▶ [Task instructions]: Decide whether each statement below agrees with the excerpt on diet and cancer. Answer yes or no, and quote the deciding words. (a) Most studies have found lower cancer rates in vegetarians than in omnivores. (b) Red and processed meats have been linked to a higher risk of colon and stomach cancer. (c) The writer eats a vegan diet.

What about cancer? For decades, vegans have enjoyed blaming the disease on meat. But is there hard evidence of that fact? Nope. Another quote from Vegan For Life: “A few studies have found that vegetarians have lower cancer rates compared to omnivores, but most haven’t shown any difference between the two groups.”

But don’t start celebrating yet, you Paleo and traditional foods eaters. Red and processed meats have been linked to a higher risk for colon and stomach cancer. Some studies suggest that teenage girls who eat meat have a higher risk of developing breast cancer later in life.

Although definitive evidence that vegans are much less likely to develop cancer than non-vegans has yet to be found, cancer experts have come to the conclusion that eating more fruits and vegetables and reducing animal fat in your diet are major elements that protect against the disease. Health-conscious vegans already have the advantage here.

In general, then, it would seem that a plant-based diet – a healthy, nutrient-dense plant-based diet, that is – is, indeed, superior to a diet that includes any kind of animal products. But while I am convinced of the health benefits of replacing animal products with nutritious plant foods, and myself consume a vegan diet, I need to play devil’s advocate for a minute.

I think it’s safe to say that most vegans are health-conscious people, and so do not consume much processed food. It’s also safe to say that most people who eat meat and eggs and drink milk are not all that health-conscious. I say that based on my own observations. Paleo and Weston A. Price enthusiasts, who tend to avoid processed foods and aim to eat more nutrient-dense foods than average, do not constitute the majority of the meat-eating population.

So, that leaves a huge, important question: all those studies that show that vegans have healthier hearts and a lower risk for a variety of diseases, is it really because they don’t eat meat, or is it because most meat-eaters eat potato chips instead of apples and canned corn instead of leafy green vegetables? In other words, could it be that the difference is not whether or not meat is in the diet, but whether or not the rest of the diet is healthy and nutrient-dense? Now, that’s a game changer.

▶ [Information supplied]:

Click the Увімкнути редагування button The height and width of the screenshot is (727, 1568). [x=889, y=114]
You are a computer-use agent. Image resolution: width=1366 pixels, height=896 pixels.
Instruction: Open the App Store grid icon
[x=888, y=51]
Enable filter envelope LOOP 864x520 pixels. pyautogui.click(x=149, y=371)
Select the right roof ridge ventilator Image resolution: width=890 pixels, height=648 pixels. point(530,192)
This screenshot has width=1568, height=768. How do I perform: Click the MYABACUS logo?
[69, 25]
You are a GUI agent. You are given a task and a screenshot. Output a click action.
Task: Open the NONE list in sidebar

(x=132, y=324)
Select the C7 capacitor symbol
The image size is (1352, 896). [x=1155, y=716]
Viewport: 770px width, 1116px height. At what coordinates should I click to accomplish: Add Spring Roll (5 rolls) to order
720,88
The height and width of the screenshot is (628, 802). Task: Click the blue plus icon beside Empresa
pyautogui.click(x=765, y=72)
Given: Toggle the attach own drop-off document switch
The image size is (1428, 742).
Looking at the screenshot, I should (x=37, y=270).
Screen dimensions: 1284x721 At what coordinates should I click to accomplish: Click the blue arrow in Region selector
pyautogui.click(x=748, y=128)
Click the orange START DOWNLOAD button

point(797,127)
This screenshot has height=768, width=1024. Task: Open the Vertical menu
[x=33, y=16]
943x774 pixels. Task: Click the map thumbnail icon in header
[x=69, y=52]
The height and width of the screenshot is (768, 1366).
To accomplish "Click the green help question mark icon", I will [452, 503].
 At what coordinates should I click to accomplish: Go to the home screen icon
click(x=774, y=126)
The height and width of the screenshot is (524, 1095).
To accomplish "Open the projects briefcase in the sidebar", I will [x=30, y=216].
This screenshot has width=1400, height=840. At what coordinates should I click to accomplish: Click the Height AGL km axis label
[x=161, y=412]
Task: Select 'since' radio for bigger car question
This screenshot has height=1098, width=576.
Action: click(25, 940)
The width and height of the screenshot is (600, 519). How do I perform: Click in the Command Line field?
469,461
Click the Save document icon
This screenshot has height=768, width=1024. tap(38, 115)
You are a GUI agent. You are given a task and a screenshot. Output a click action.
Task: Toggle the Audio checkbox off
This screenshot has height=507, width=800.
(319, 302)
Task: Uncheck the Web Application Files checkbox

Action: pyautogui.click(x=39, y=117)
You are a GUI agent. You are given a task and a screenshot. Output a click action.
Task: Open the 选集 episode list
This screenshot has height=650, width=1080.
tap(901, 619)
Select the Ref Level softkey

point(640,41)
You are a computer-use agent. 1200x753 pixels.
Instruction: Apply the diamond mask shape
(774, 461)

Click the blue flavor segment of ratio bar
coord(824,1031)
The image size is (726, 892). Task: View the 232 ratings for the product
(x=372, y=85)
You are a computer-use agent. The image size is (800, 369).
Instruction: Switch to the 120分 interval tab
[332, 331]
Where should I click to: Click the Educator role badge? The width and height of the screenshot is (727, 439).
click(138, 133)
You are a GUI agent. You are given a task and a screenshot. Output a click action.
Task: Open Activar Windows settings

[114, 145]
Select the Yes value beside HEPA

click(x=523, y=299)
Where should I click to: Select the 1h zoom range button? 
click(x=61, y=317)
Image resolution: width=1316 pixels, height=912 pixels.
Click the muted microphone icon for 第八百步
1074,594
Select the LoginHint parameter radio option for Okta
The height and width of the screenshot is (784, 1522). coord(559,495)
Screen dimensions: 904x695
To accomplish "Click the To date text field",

▶ [Solution to the exercise]:
(a) No: "most haven’t shown any difference between the two groups."
(b) Yes: "Red and processed meats have been linked to a higher risk for colon and stomach cancer."
(c) Yes: "myself consume a vegan diet"